8Cette apocalypse sélective renvoie à une conception de l’espace qui est étroitement liée à la temporalité. En effet, les populations autochtones des Andes coloniales découpent le temps historique en unités spatio-temporelles appelées pacha. Ce terme quechua désigne à la fois « l’époque » passée ou présente, mais aussi le « lieu ». Chacune de ces unités est peuplée par une humanité distincte et se substitue à la précédente à la suite d’un cataclysme appelé pachakuti, littéralement « renversement du temps-lieu ». C’est ainsi que l’univers indigène, s’il est strictement séparé de celui des colons, peut survivre à la destruction du monde hispanique.

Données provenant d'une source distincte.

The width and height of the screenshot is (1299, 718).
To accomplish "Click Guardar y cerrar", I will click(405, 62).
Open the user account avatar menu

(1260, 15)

9Mais en définitive, l’anéantissement des Espagnols n’aura pas lieu. Les colons interceptent les préparatifs militaires organisés par les dirigeants autochtones associés au taki unquy et y mettent fin. De leur côté, les autorités cléricales dépêchent un « extirpateur d’idolâtrie » afin d’éradiquer cette « apostasie » et de punir les coupables. Pour les simples adeptes, des repentances publiques sont organisées. Pour les organisateurs du mouvement, des sentences plus fermes sont prononcées. Les uns sont fouettés, tondus, et promenés publiquement à dos de lama, vêtus de la coroza, le bonnet pointu des condamnés de l’Inquisition. Les autres sont incarcérés ou bannis. Dans ce dernier cas, ils doivent porter un signe distinctif sur leurs habits partout où ils se rendent (une pièce de cuivre ou une croix). D’autres encore doivent s’acquitter de la construction d’une église (Duviols 2008 : 131-132). Une fois les procès rendus, le joug colonial se cimente. Le nouveau vice-roi Francisco de Toledo démantèle l’enclave de Vilcabamba et introduit une série de réformes administratives qui vont façonner le paysage social andin pour les siècles à venir.